The Zionist project continues
CartaCapital: In your essay, “Not just a Picnic,” you write that an Imam of Kafr Yasif, a Palestinian village under Israeli control since 1948, told you, “no matter what Palestinians write, Israeli authorities and their western supporters will use this writing to their advantage, and to the disadvantage of the local community.” Can we make a difference through writing?
Magid Shihade: The Kafr Yasif’s residents are Israeli citizens. Reading the article about the history of the village since 1948 can help shed light on the nature of Zionism and of the Israeli state, and how Israelis perceive native Palestinians, whether they are citizens of Kafr Yassif or not. Yes, writing is one tool to expose the Israeli and Zionist propaganda, the repressive policies of the state against a peaceful population. The usefulness of writing about Palestinians in Israel is also to connect the ruptured and often disconnected history of the Palestinians since 1948. Internally, it helps to make the history of disconnected Palestinian communities much better known to one another. Externally, it can help in mounting international pressure against Israel and its racist and destructive policies.

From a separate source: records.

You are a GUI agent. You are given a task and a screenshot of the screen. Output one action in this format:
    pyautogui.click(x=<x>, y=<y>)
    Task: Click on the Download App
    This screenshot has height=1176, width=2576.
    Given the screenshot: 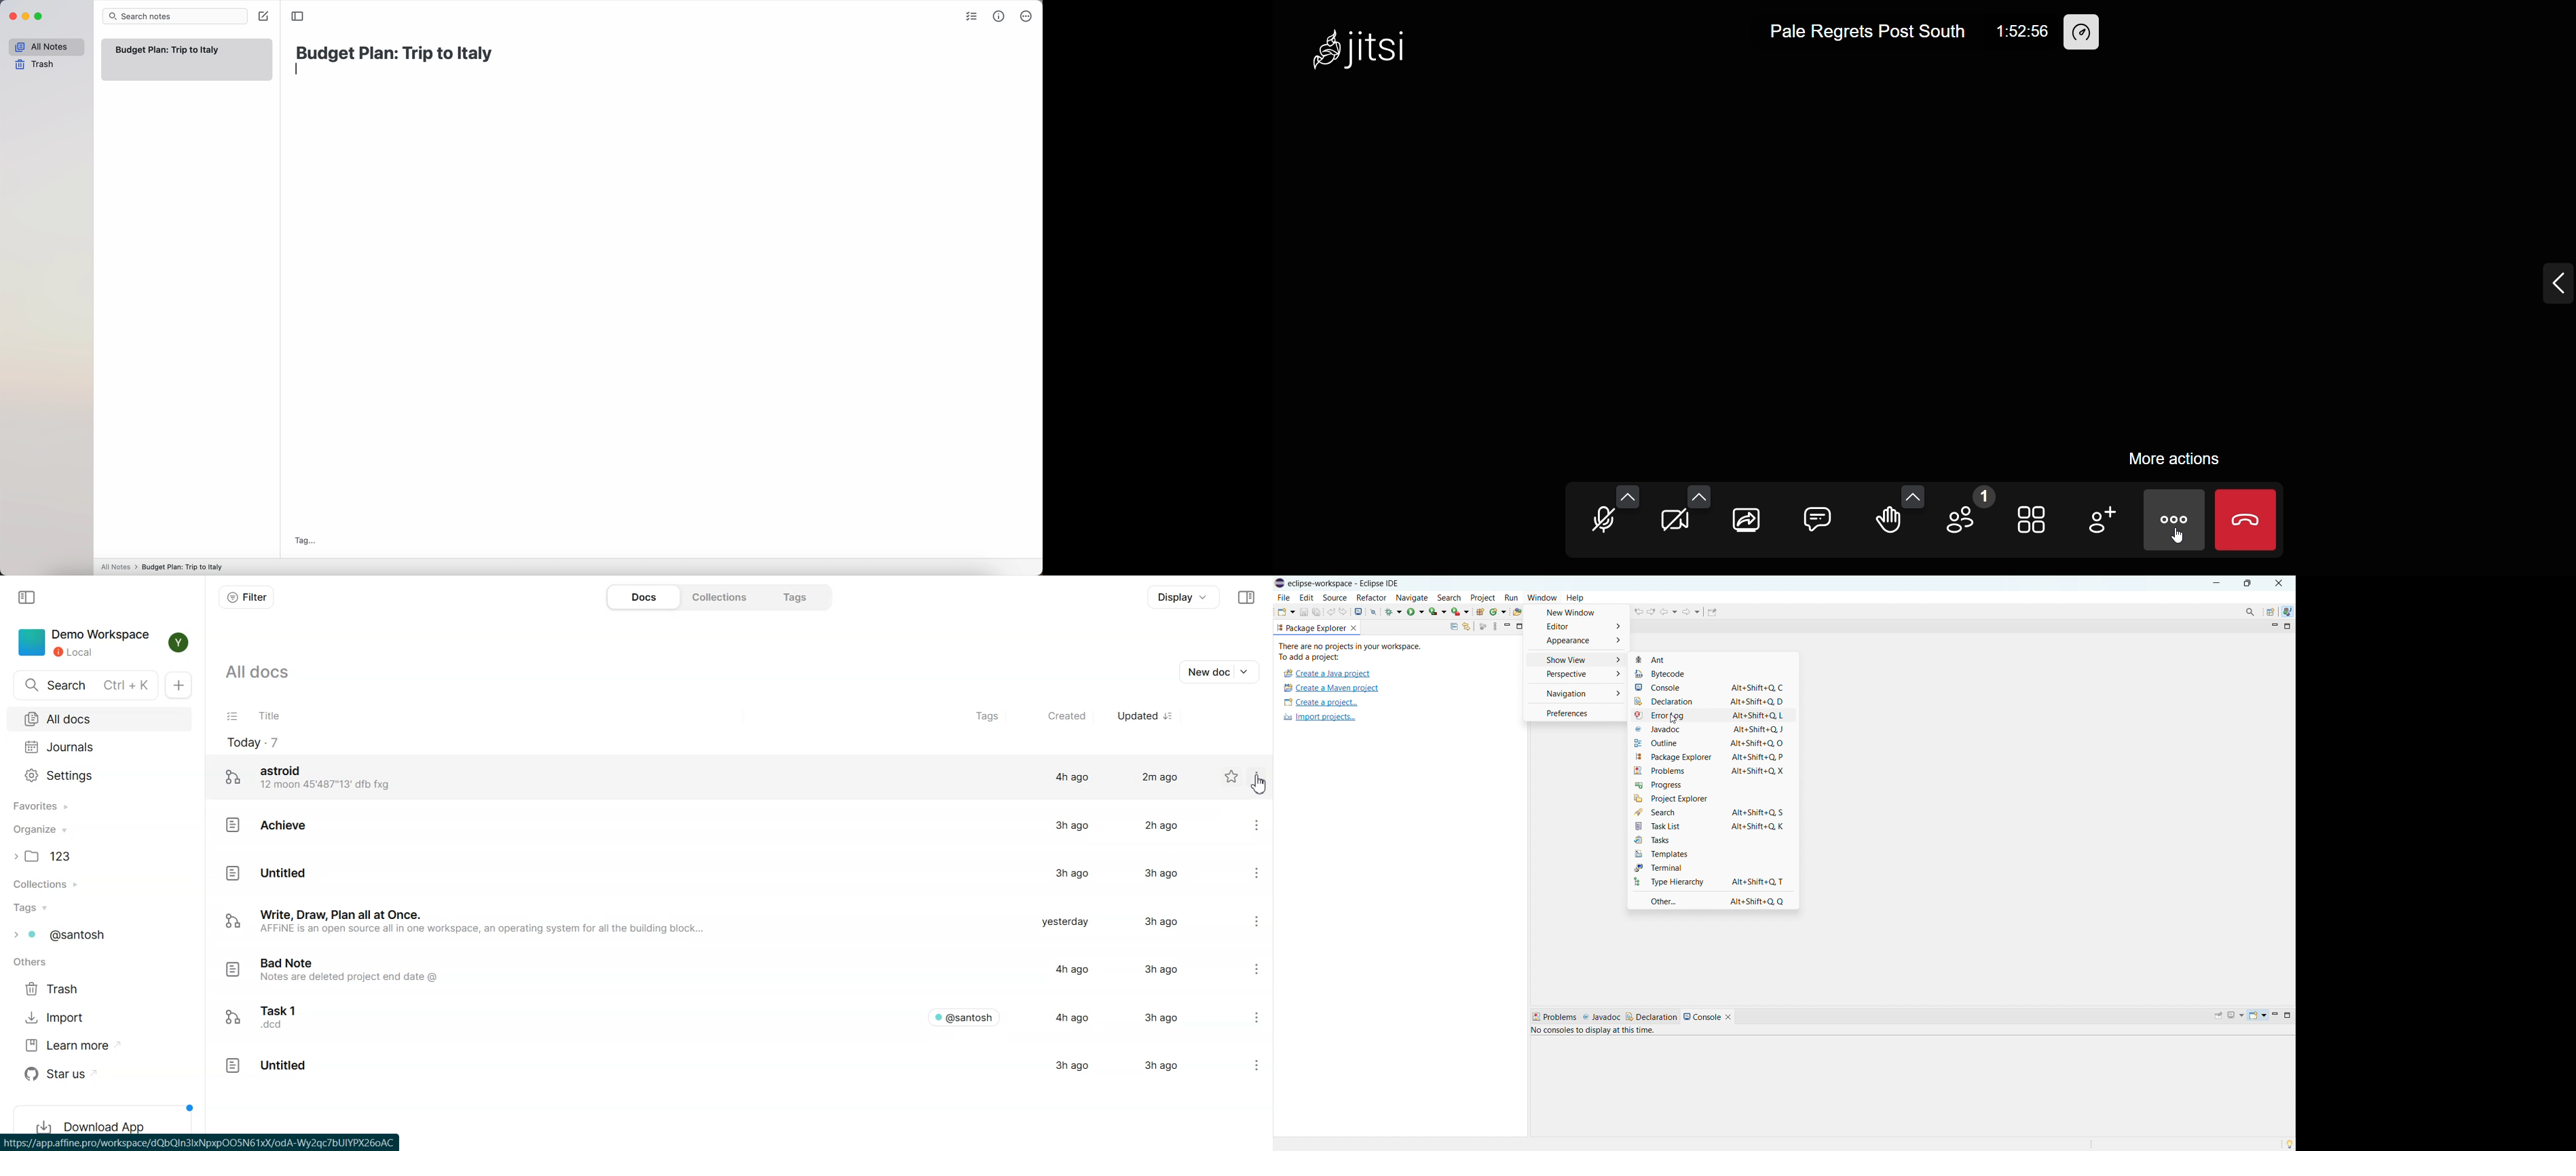 What is the action you would take?
    pyautogui.click(x=103, y=1118)
    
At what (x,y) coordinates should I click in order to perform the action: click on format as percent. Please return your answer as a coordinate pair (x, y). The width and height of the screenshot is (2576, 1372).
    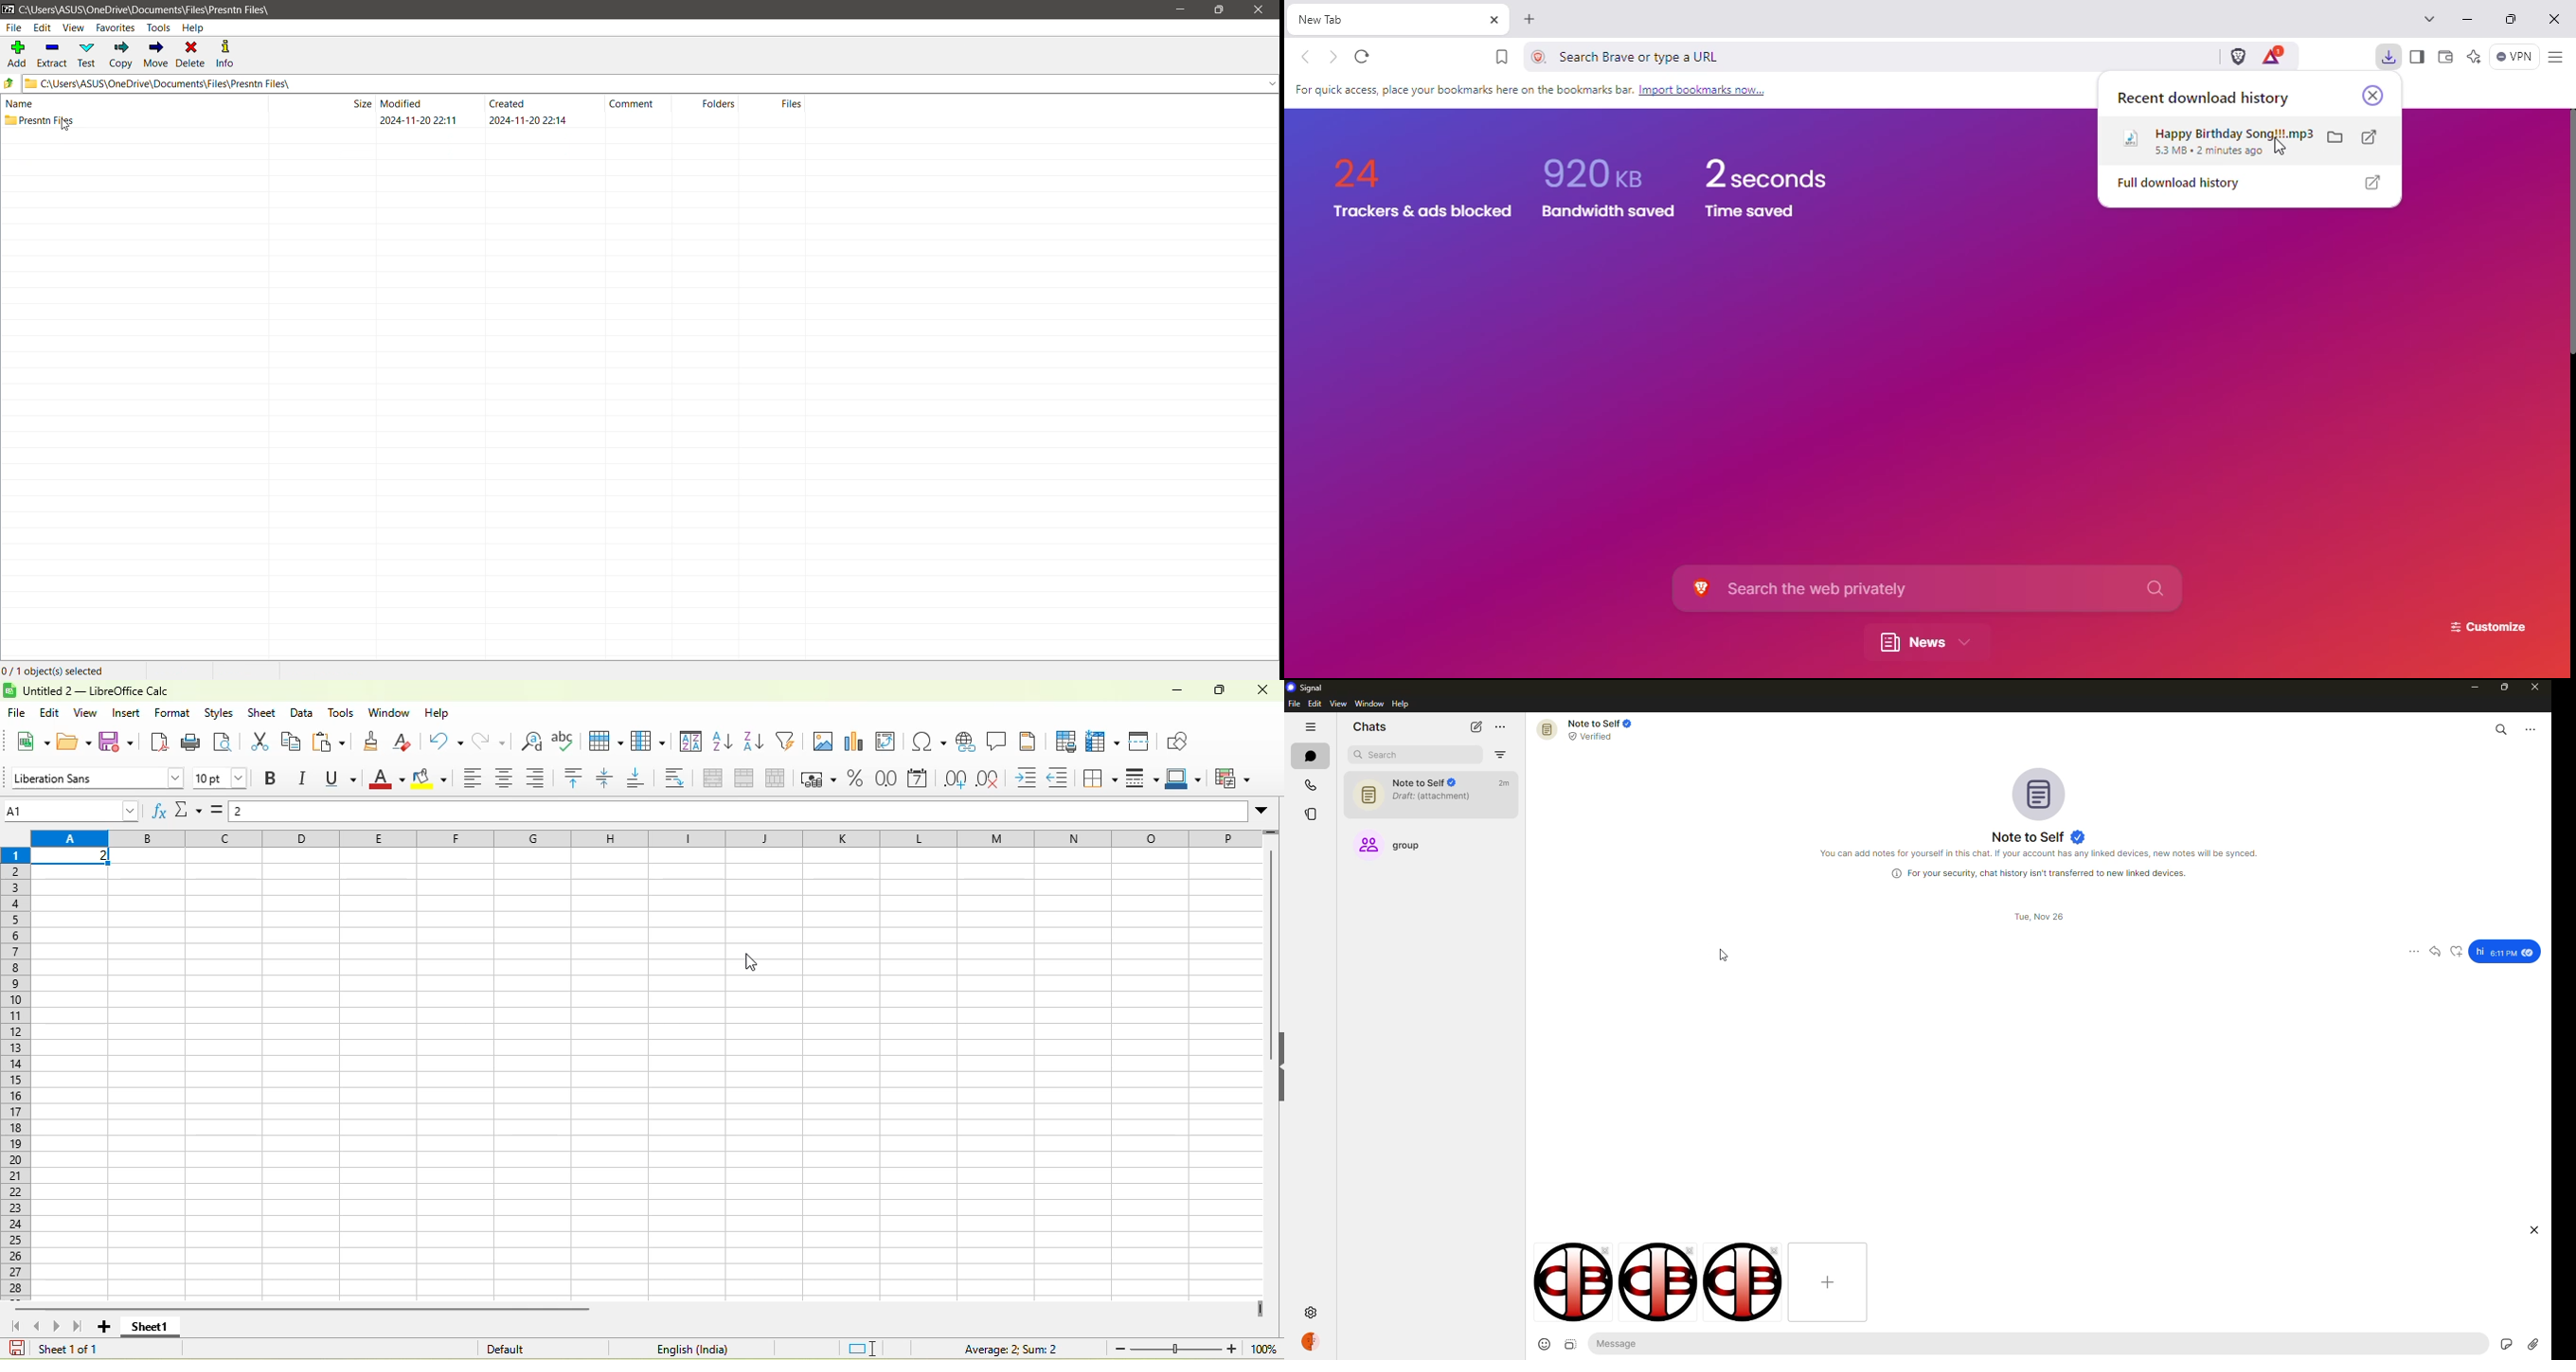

CC: During his legislative campaign for the elections in March, Netanyahu shifted even more to the right, if that’s possible. He said, “As long as I am premier there will be no Palestinian state.”
MS: The negotiations with Palestinians are not about a sovereign contiguous state. Palestine won't have sovereignty over its borders. Jerusalem will remain under Israeli rule. This is because Zionism does not allow for sovereignty for native Palestinians. Netanyahu sees even those Palestinians who are citizens of Israel as a threat to the Zionist project built on maximizing Israeli lands in terms of extension and reducing the population of Arabs/Palestinians.
CC: The Zionist Union, an alliance of the Labor leader Isaac Herzog and the Hatnua’s leader Tzipi Livni, promised in the campaign to negotiate with Mahmoud Abbas (leader of the Palestinian Authority). The alliance opposing Netanyahu was willing to negotiate a “two-state solution.” Herzog and Livni also wanted to freeze the settlements. Would there be more chances for a peace process under a Premier Herzog?
MS: Neither Herzog nor any Israeli leader is for a sovereign Palestinian state. The willingness to negotiate, freezing of settlements and so on are just rhetoric. Herzog, like Livni, and their political parties, were in governments that constantly expanded the settlements. Even more than the Likud. Building and expanding settlements means that they aim at killing any real possibility of a genuine Palestinian state and sovereignty. They want the same as Netanyahu and the Likud. But they want to be less hawkish and confrontational in their rhetoric. It is all about buying time, and continuing the Zionist project.
CC: The Arab alliance of parties did quite well in the legislatives in March. Is there any hope for the Arab alliance in Israel?
MS: The Arab Alliance List won 13 seats in the parliament. It is the third largest party. Yet no Israeli government in history has included them in a coalition. The hope is to unite in order to confront increased racism and chauvinism in Israeli society and politics in light of a weakened Palestinian leadership, and, at the moment, weakened Arab states.
CC: Barack Obama is apparently furious with Netanyahu because the Israeli Premier went to the majority-Republican Congress to say that the US nuclear deal with Iran was a bad deal. Can Obama finally do something against Israel in the years he still has as president?
MS: Neither Obama, nor any other American president will do something meaningful to change or put pressure on Israel to change its policies. This is not only because of a powerful Zionist lobby in the US, but also because of the affinity of the American leadership with Israel, and of a large part of the public. For Americans, the Israeli settler society is similar to their own history.